According to C. Alex Safsten, a doctoral student at Penn State and an author of the paper, some cells—such as "keratocytes"—which help maintain the structure and transparency of the cornea in the eye—naturally move across surfaces. Generally, these cells move by first protruding a portion of their cellular membrane in the direction of travel, adhering that protrusion to the surface, and then contracting proteins that form part of the "skeletal" structure of the cell to drive the cell forward.
To investigate more closely how this works, the research team expanded on previous models, which described cellular movement in one dimension, to build a two-dimensional model. Importantly, the model is stable—meaning that small perturbations do not disturb the motion of the cells in the model, which lines up with actual experimental experience. The mathematical model can also tease apart the contributions of the various stages of cellular movement: the protrusion, adhesion and contraction. In this way, the researchers were able to show that the contraction of the myosin proteins is sufficient to explain cellular movement.

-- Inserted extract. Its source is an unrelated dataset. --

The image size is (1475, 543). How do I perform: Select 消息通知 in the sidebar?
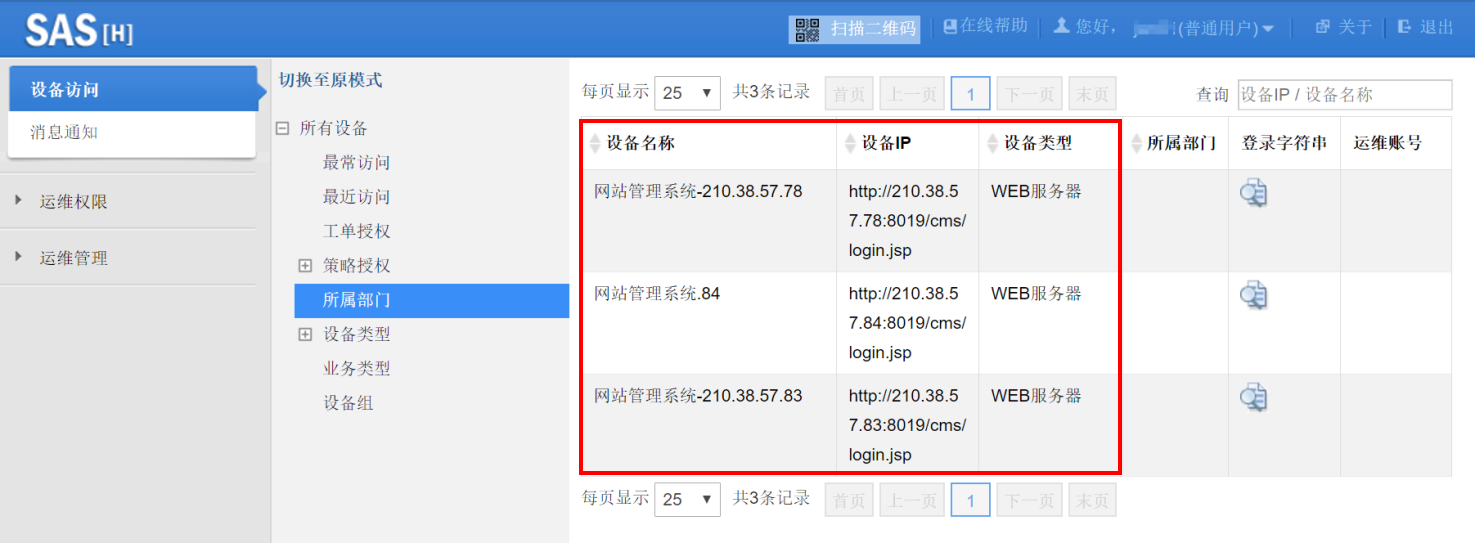point(64,132)
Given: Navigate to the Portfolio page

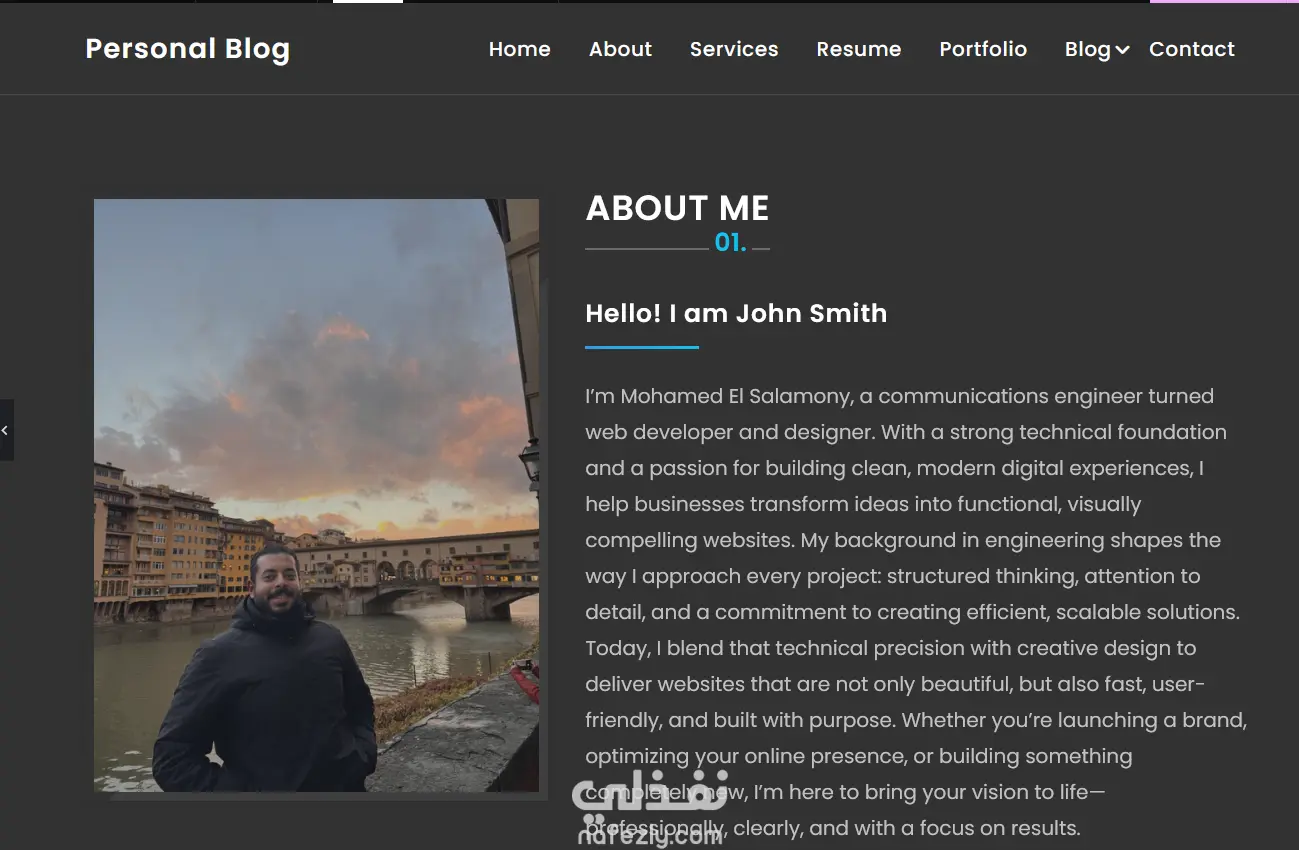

One potential application for the models is in "biomimetic" systems—engineered systems that mimic biological processes.
"Evolution has optimized biological processes over millions of years," said Safsten. "If, for example, we would want to develop nanobots that move in an efficient manner like cells do, we would need to precisely understand cellular movement in order to model our artificial system as mother nature has shaped the cells."
The team's results published recently in the journal Physical Review E.